Tuesday, July 20, 2010

Me: Misty, you want a hot dog?
Boy Child: You can't give her a hot dog; they may have been related.
Girl Child: (spitting out lunch) WE ARE EATING DOGS????

Thursday, July 15, 2010


Girl Child: Misty (the dog) is on my side.
Boy Child: Thats fine. I have a Ninja Dog on my team... you just can't see him... he's hiding.


Wednesday, July 14, 2010

The End...

Boy Child and GFOBC (girl friend of Boy Child) are breaking up and in the discussion they are dividing up stuff! Boy Child: "You can have the family room and the kitchen; I'm taking the Play Room and the living room". This is the most surreal thing I have ever experienced.

Friday, July 9, 2010

Summer Fun!

My kids have decided to play that classic game this summer. It's called lets see how much we can annoy daddy before threatens to beat us.

Girl Friend says...

Boy Child tried to "break up" with his girl friend today because he likes another girl. Response from said girl friend "Shut up, you aren't allowed to break up with me". So now Boy Child wants to know if it is ok to just ask out the other girl since he tried. Oh, need I remind you he is all of 6 years old.

Thursday, July 1, 2010

Me: Boy Child, let's go for a hike this morning.
Boy Child: No thanks
Me: Ok, then you are going to clean your room this morning.
Boy Child: So, what time do you want to head to the trails?

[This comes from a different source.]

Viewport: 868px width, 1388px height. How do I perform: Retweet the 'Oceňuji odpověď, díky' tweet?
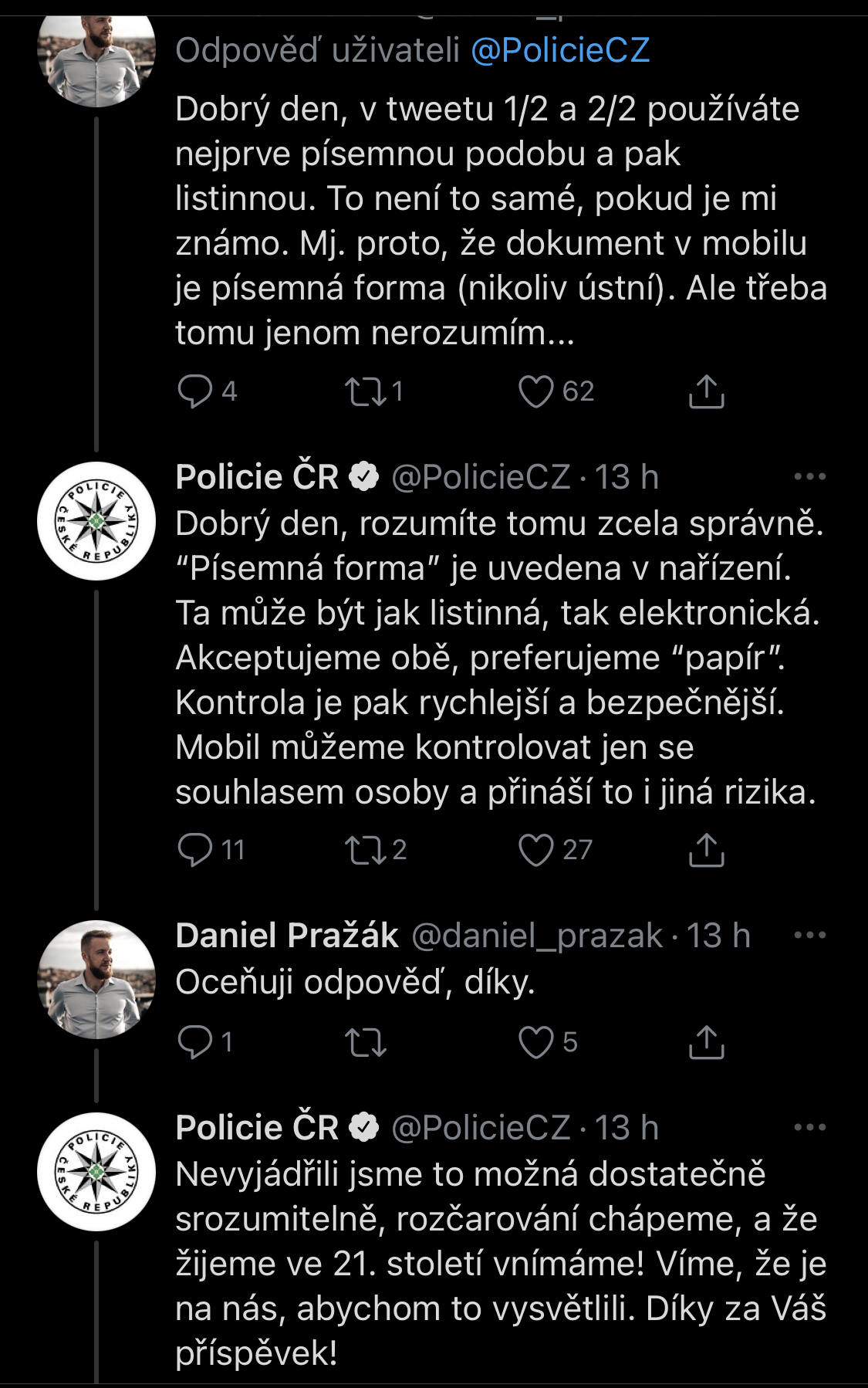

And this is how we negotiate in my house.

Thursday, June 24, 2010


Me: What you doing?
Boy Child: Making a color chart.
Me: What do the colors mean?
Boy Child: What kind of mood your in.
Me: Huh?
Boy Child: Yellow means you’re in a good mood, blue means you are annoyed, red means Girl Child and I should probably leave you alone for while.

Wednesday, June 23, 2010

Boy Child to Girl Child: "Do you want me to tie you up & torture you?"
Girl Child: "No"
Boy Child: "Oh, ok, wanna play cars"

Tuesday, June 22, 2010

That's MY job?

Boy Child: Dad let's have a better day tomorrow.
Me: Ok, and how do we do that?
Boy Child: How should I know, thats your job

Monday, June 21, 2010

Boy Child: Dad, milk comes from cows right.
Me: Yeap
Boy Child: And ice cream comes from milk.
Me: Yeap
Boy Child: Do ice cream cows live in Alaska to keep them cold?

Monday, April 19, 2010

The Boy Child Project

The Boy Child, is inquisitive. How inquisitive? Well, he has decided that he wants to decorate his room in maps and post cards from around the world. So in an effort to foster his desire to learn the wife and I have acquired world maps, subway maps, treasure maps and Disney maps and framed and hung them in his room.

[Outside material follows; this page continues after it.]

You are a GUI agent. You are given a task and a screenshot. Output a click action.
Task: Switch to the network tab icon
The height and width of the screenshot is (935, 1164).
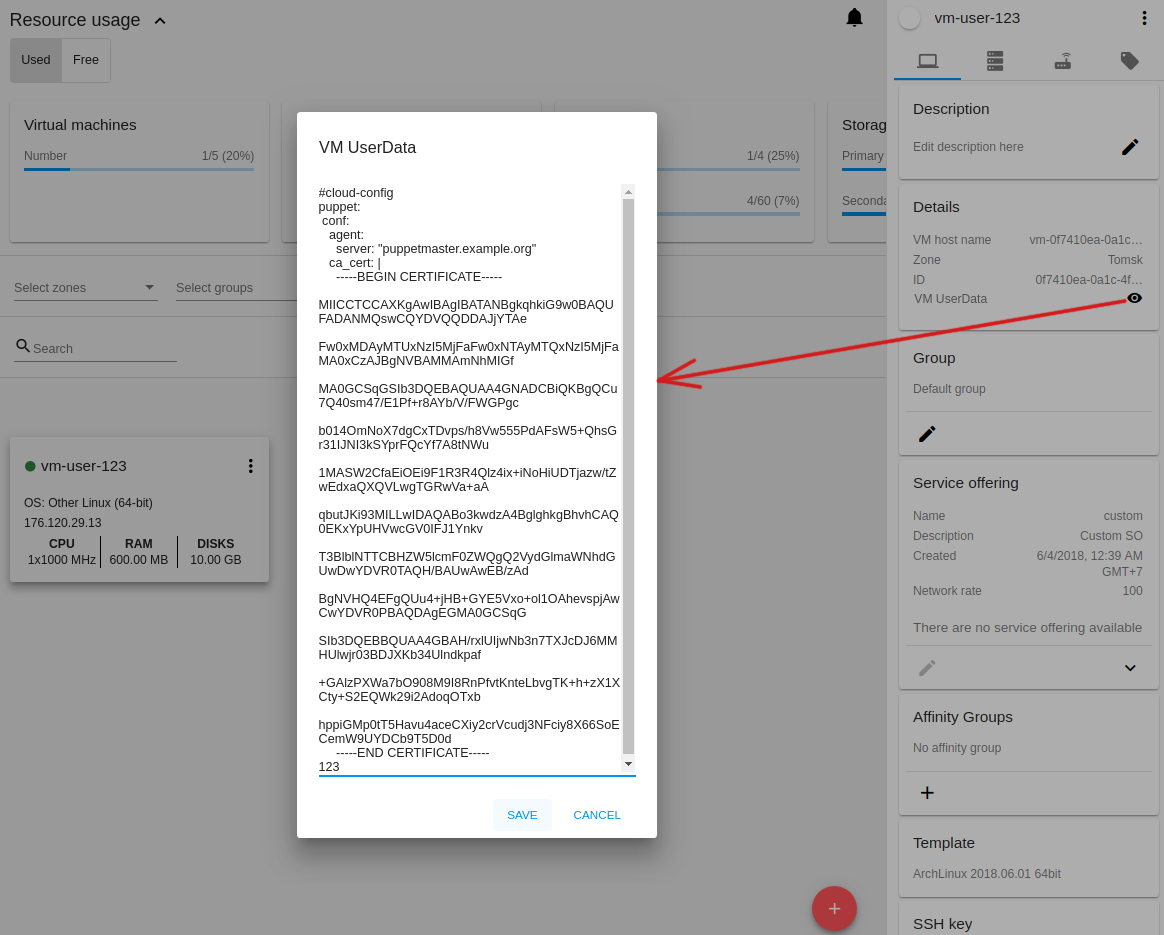point(1062,61)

Maps are easy. We can go to Target, The Learning Store and the local book store for those. It's the post cards that are the problem. And then I had an idea; thanks to the beauty of the Internet we have been able to connect with friends and family all over the world. And well, we were hoping that could look to you, our friends around the world, to possibly send a post card our way that shows off the beauty of where you live. If you, or anyone you know, are willing to help please send us a message and we will forward you our address.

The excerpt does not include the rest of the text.